Source extract
○ ○ ○ ○ ○ ○ ○

Currently, Xbox One is far behind the PS4 in the console race. This strategy shift could put Microsoft back on equal footing and “one up” Sony sling-shotting Xbox ahead after an upgrade cycle or two (while the PS4 continues to chug on the original release hardware).
Sony will have a challenging time matching MSFT’s strategy as it does not have the giant Windows OS installed base. One option Sony could have would be a “PS4/2” with full backwards compatibility and compatibility with the Steam Linux marketplace. At some point in the future, all the consoles could be technically streamlined “Steam boxes” that may have console-specific exclusives as an incentive to purchase a particular brand.

○ ○ ○ ○ ○ ○ ○

Saved entries
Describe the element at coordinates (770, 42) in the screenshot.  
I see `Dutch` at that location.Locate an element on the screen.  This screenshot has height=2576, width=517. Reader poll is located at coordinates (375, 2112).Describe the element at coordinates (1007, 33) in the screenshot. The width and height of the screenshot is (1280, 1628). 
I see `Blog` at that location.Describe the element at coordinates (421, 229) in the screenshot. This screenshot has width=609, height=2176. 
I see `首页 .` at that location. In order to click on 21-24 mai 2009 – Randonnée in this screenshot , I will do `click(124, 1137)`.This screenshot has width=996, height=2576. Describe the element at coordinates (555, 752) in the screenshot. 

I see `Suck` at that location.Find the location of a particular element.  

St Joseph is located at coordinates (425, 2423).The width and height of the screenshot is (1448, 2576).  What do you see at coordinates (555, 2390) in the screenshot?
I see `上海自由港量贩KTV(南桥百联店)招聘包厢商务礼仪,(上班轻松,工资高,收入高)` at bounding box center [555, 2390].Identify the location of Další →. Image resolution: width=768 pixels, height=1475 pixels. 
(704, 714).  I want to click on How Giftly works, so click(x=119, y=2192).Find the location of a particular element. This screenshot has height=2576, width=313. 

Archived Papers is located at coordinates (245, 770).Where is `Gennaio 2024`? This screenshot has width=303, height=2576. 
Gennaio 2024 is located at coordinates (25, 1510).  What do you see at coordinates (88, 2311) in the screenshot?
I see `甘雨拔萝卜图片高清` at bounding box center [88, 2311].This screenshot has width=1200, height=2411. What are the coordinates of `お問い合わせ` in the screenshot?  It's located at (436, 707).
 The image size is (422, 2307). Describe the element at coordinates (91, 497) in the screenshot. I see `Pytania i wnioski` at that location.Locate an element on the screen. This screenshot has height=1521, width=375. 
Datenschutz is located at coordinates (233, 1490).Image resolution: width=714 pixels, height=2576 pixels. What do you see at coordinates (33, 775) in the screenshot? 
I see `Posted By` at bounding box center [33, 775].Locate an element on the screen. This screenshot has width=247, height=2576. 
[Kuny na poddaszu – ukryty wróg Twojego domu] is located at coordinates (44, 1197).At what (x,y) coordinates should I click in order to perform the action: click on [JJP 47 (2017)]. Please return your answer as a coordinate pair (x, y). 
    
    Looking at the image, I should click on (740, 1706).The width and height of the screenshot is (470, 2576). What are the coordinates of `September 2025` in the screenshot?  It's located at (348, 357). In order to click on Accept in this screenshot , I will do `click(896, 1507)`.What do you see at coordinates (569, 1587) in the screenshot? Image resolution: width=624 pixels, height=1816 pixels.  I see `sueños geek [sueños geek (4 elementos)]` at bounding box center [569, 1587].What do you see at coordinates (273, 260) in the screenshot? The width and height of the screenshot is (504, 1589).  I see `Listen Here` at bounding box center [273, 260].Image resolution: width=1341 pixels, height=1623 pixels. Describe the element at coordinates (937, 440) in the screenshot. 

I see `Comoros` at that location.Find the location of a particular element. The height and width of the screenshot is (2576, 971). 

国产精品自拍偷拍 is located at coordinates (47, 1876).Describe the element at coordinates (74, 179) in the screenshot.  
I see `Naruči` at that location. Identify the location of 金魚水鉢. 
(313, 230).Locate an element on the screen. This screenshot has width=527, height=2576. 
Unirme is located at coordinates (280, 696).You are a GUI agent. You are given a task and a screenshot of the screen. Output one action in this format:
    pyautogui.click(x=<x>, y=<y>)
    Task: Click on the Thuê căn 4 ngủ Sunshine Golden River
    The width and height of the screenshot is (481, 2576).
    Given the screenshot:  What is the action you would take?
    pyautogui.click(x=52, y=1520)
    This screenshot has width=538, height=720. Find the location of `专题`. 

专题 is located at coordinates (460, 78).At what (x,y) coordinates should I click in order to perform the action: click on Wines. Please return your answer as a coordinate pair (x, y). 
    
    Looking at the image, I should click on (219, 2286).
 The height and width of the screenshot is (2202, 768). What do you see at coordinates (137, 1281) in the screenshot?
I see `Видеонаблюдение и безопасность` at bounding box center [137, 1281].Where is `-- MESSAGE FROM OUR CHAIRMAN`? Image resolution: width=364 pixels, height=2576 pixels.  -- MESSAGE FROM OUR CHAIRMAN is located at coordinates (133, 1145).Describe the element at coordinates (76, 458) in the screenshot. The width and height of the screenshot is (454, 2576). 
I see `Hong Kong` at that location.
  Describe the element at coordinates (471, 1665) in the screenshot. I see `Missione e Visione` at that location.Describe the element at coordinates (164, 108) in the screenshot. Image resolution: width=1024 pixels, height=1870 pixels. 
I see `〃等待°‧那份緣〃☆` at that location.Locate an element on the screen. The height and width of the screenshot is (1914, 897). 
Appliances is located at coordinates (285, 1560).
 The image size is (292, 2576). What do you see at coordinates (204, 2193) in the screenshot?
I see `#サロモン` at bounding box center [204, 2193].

○ ○ ○ ○ ○ ○ ○

Assigned task 1
Return everything from "Currently, Xbox One" down to "a particular brand." in the console passage.
Assigned task 2
For each statement, say yes or no depending on whether the console passage agrees, and quote the words that decide it: (a) Xbox One is currently ahead of the PS4 in the console race. (b) Sony does not have a giant Windows OS installed base. (c) The "PS4/2" option would drop backwards compatibility.
The saved entries aren't needed for any of this.

Problem solution 1
Currently, Xbox One is far behind the PS4 in the console race. This strategy shift could put Microsoft back on equal footing and “one up” Sony sling-shotting Xbox ahead after an upgrade cycle or two (while the PS4 continues to chug on the original release hardware).
Sony will have a challenging time matching MSFT’s strategy as it does not have the giant Windows OS installed base. One option Sony could have would be a “PS4/2” with full backwards compatibility and compatibility with the Steam Linux marketplace. At some point in the future, all the consoles could be technically streamlined “Steam boxes” that may have console-specific exclusives as an incentive to purchase a particular brand.

Problem solution 2
(a) No: "Currently, Xbox One is far behind the PS4 in the console race."
(b) Yes: "it does not have the giant Windows OS installed base"
(c) No: "a “PS4/2” with full backwards compatibility"